Abstract

The conversion of plastic waste into valuable chemicals through innovative and selective nano-catalysts offers significant economic benefits and positive environmental impacts. However, our current understanding of catalyst design capable of achieving industrial-grade current densities is limited. Herein, we develop a self-supported amorphous-crystalline NiO electrocatalyst for the electrocatalytic upcycling of polyethylene terephthalate (PET) into formate and hydrogen fuel. The catalyst achieves an industrial current density of over 1 A cm^-2 at 1.5 V vs.

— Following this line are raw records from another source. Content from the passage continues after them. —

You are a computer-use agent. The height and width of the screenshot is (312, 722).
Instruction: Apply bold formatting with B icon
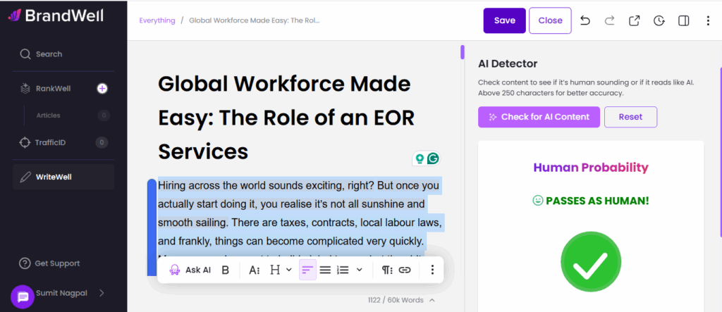pyautogui.click(x=226, y=270)
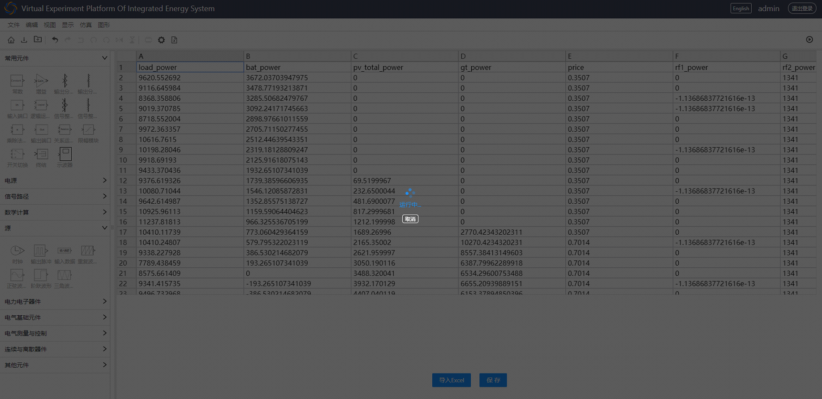Click the download icon in the toolbar
Image resolution: width=822 pixels, height=399 pixels.
(x=24, y=40)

RHE, with an 80 % Faradaic efficiency and a formate production rate of 7.16 mmol cm^-2 h^-1. In situ Raman spectroscopy, X-ray absorption spectroscopy, and density functional theory calculations reveal that the rapid transformation of amorphous-crystalline NiO into γ-NiOOH at the amorphous-crystalline interface provides a thermodynamic advantage for formate desorption, leading to the high activity required for industrial applications, which is challenging to achieve for fully crystalline NiO. A techno-economic analysis indicates that recycling waste PET using this catalytic process could generate a profit of $582 per ton. This work presents a cost-effective and highly efficient approach to promoting the sustainable utilization of waste PET.